━━━━━ EXTRACT TO READ

The family doesn’t speak about them much these days, though their children asked about them often after they first left. In the shuffle of friends’ homes and hotel rooms, the family never had enough room or beds for everyone. It seemed best that the two boys stay together and that they live with their grandparents on their father’s side. Harrison said he questions whether he made the right choice, but he recalls he also asked himself at the time: “How long can we do this before we all sink?”
“Who has to make that decision?” he asked. “There’s no making me whole on that.”
The rules that might have helped Harrison and other students recover from Argosy’s closure had been weakened under DeVos’ tenure at the Education Department. That included a policy meant to discharge the student loan debt of students who had attended colleges that defrauded them. Borrowers have to file for this forgiveness, and it’s up to the department to approve or deny the application.
In practice, the department under DeVos dragged its feet on reviewing borrowers’ claims. It took a class-action lawsuit to force the department to act, but then it rushed to clear tens of thousands of claims in 2020. What’s more, DeVos introduced a byzantine system of loan relief. Some might qualify for a full discharge of their loans, but they could also receive nothing.
Harrison applied to have his loans forgiven, claiming the university failed to prepare him for a job. He also said Argosy misrepresented how much the program would cost and that none of his credits would transfer to other institutions.
In its June 2020 response, the Education Department said his claims lacked sufficient evidence, and he remained responsible for repayment of the loans.

━━━━━━━━━━
━━━━━ STUDY MATERIAL

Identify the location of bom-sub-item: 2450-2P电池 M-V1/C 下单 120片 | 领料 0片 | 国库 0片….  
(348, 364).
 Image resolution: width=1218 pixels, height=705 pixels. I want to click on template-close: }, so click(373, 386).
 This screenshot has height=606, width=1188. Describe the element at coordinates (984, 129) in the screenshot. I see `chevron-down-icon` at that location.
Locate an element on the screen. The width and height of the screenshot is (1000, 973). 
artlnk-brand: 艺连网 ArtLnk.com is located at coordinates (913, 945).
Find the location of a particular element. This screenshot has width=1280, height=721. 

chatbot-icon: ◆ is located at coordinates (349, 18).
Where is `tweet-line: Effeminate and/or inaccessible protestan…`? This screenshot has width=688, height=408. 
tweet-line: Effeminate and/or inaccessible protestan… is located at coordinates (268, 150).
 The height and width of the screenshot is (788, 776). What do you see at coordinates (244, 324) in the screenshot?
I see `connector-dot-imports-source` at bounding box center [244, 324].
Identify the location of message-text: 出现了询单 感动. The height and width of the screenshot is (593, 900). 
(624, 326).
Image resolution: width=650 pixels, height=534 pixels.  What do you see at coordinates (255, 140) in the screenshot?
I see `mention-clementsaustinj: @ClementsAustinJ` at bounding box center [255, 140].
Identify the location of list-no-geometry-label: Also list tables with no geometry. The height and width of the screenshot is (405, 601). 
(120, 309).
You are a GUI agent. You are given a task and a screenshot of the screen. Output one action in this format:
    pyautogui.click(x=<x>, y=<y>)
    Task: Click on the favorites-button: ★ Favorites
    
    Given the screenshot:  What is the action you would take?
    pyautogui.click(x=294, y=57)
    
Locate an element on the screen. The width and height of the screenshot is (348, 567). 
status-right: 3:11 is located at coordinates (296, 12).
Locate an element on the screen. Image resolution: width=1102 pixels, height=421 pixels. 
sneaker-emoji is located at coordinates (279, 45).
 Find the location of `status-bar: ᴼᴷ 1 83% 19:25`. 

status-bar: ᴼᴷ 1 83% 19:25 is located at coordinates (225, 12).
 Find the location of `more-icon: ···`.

━━━━━━━━━━

• PROBLEM: Extend the passage on Harrison's student loans, beginning right after its final sentence. The material has no connection to the passage on Harrison's student loans.

• EXERCISE RESPONSE:
Biden has vowed greater federal scrutiny of for-profit colleges, but it may take years to replace all the rules adopted under DeVos and Trump. In March, the Education Department ditched the DeVos-era rule that offered tiered levels of loan forgiveness based on borrowers’ earnings and debt. Instead, the department completely forgave the debt of 72,000 borrowers who had already proved they were defrauded by their college.
But that relief didn’t extend to people like Harrison who hadn’t been able to prove a claim. (Harrison only recently was able to discharge his loans by applying through a separate program meant for disabled borrowers. He is still appealing his original case because he would like access to federal student loans should he return to college.)
A degree of relief
Harrison still hopes to get a college degree. He applied at the University of Nevada, Las Vegas, where he’d been studying mostly online since Argosy closed. (He has paused his studies to focus on the family’s move to the East Coast.) But almost none of the credits he’d earned at Argosy would transfer to the public university. While for-profits may advertise that they will accept transfer credits, they can’t say if their credits will transfer anywhere else.
That leaves him feeling like he’s starting over — after having spent all of his GI Bill benefits. He tells himself it could be worse. And he’s been able to rely on groups like Veterans Education Success and the Student Legal Defense Network to help navigate the fallout from Argosy’s closure. He’s found a sense of purpose in speaking out about the perils of for-profit colleges and the rules that failed to protect him. In early April, he spoke at a round table alongside U.S. Sen. Elizabeth Warren of Massachusetts.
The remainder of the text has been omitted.